About the merge versions
The merge versions have both versions of the LoRA combined into a larger LoRA. With differing strengths.
I originally tuned the v1 x0.4, v2 x1.0 for nvfp4 ltx 2.3, however after further testing, I wouldn't recommend using this version at full strength for fp8. (ps: if you're having issues with desaturation like in the examples on v2 and the first merge, try using the fp8 or a gguf version instead)
The other version, v1 x0.5, v2 x0.7 was a sweet spot I found when running the fp8 model, it adds a good amount of dynamic motion and doesn't have too many issues. It also seems to be better at prompt following, but it may be a bit less automatic.
Technical explanation: All LoRA weights were scaled, then concatenated along the rank dim, and the alphas were multiplied by 2 (no extra scaling math needed considering both loras have the same rank). This allows the 2 loras to be merged into a single, larger lora, which will have the same effect as the 2 loras being used together. Unlike lora merging using merging and extraction, this method is lossless, and should produce nearly identical results to using the 2 models together.
About the LTX 2.3 version
The new version has been retrained from scratch, I've trained for significantly more steps with a lower learning rate, the dataset was captioned by my nsfwvision v3 model, given some additional information with some of the videos. The captioner was given the video clips at 1 fps, so if you want to indicate a timestamp in your prompt, either put "one second into the video" or "on the second frame", describing events in order should work decently well.
The model is far from perfect, I wouldn't say it's always better than the previous version, maybe a bit better at prompt understanding. Also, using the distil lora at low steps usually gets you less motion, but I still need to figure out a better workflow to fix some of the noise issues when using CFG, the motion tends to be significantly better with CFG than without, so I would recommend using it if you've got a good workflow.
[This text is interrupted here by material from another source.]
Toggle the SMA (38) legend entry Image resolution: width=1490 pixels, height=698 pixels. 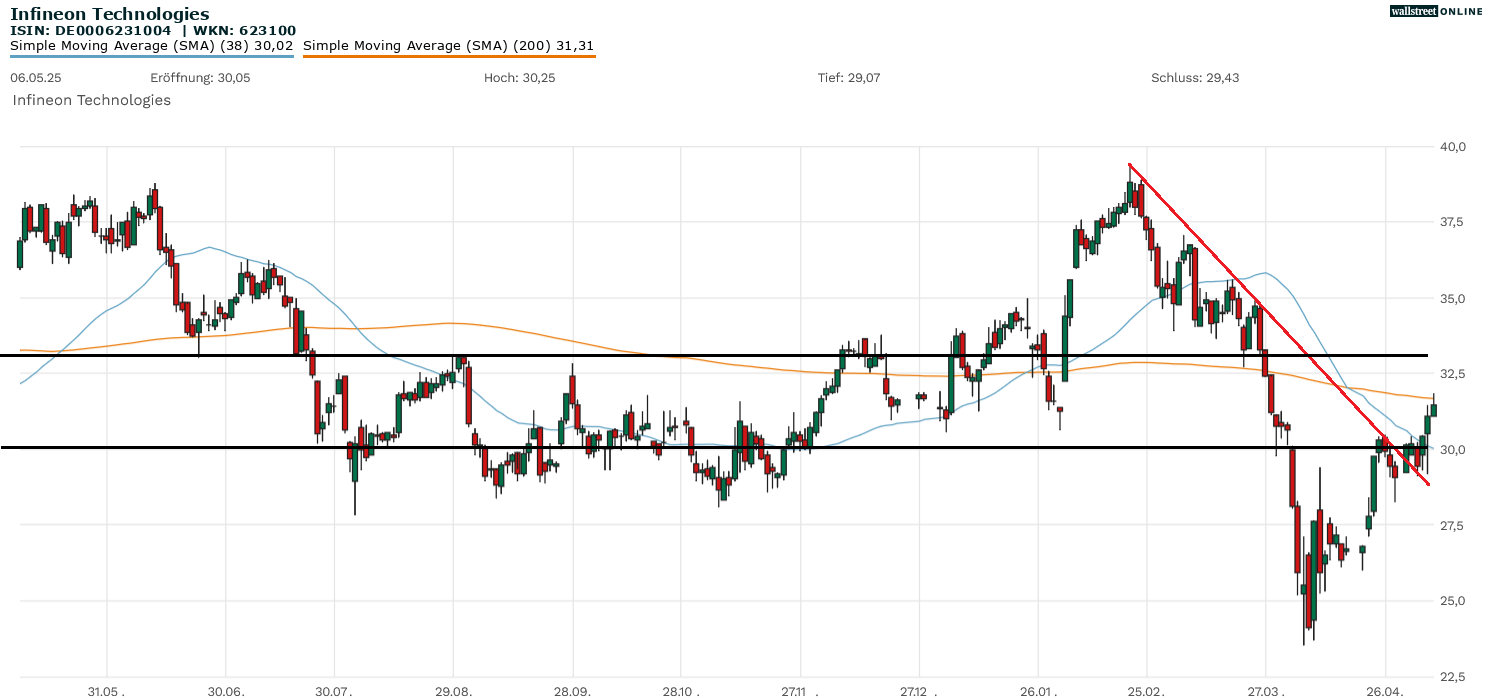point(152,46)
None of the outputs during training had the issues I had when running the model without distil, so it's probably a user issue.
About T2V
T2V still isn't great, it may be better than it was in the previous version, but you need to give extremely detailed prompts, describe the framing, camera's movement or lack thereof, location of the characters (including pov if it's a pov shot). It's very finnicky, so I2V will pretty much always be easier.
Original info
A multi purpose lora for nsfw content primarily intended for anthro (furry) characters but as usual it'll likely work with regular human characters as well, a successor to the Wan furry loras.
This lora should be capable of producing both furry and non-furry NSFW content with audio.
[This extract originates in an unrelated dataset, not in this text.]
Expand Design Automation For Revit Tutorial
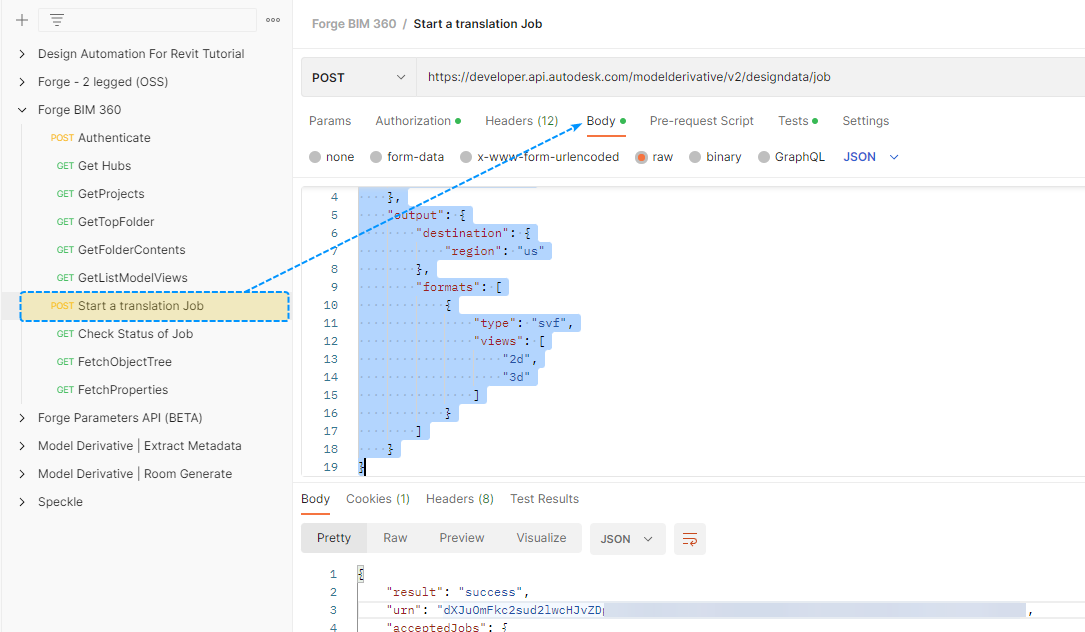Screen dimensions: 1085x632 coord(22,54)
The showcase vids are all image to video. At least 1280x720 recommended for high quality results, lower res (like 640x360) will still work, but may be lower quality. Showcase vids are mostly 640x360 but some are 1280x720. Black bars are due to resizing, my input images were in 2:3 or 3:2 aspect, when going to 16:9 this would stretch, so I used padding instead.
Examples are generated with nvfp4 dev model with distil lora, using my uncalibrated nvfp4 text encoder.
Supported styles
Supports 2d, 3d and realistic styles for image to video. Text to video is largely untested but likely not going to be great.
Keywords
Keywords such as "anthro", "furry", and "anthropomorphic" can be used to specify
(Written before training finished)
Not good for T2V, use I2V
I2V:
I2V is capable of various poses, perspectives and actions. The characters can still talk (but I do not recommend making a character attempt to talk during oral, for moaning during oral, prompt for "muffled moaning".
Foley:
LTX 2 can be used to create foley audio, meaning audio added to an existing video, this lora will work very well for this. [Workflow]
Text encoder info
The idea that abliterated gemma will produce better results than standard gemma as a text encoder is a myth. Abliterated models are lobotomized to forget about refusals, but this also kills other knowledge about banned concepts in the process. Do not use abliterated gemma unless you don't care about the quality of your outputs.
Additionally, since ltx 2 isn't truly censored, the information it picks up from the text encoder ignores censorship info, therefore the outputs will be perfectly fine and retain all knowledge.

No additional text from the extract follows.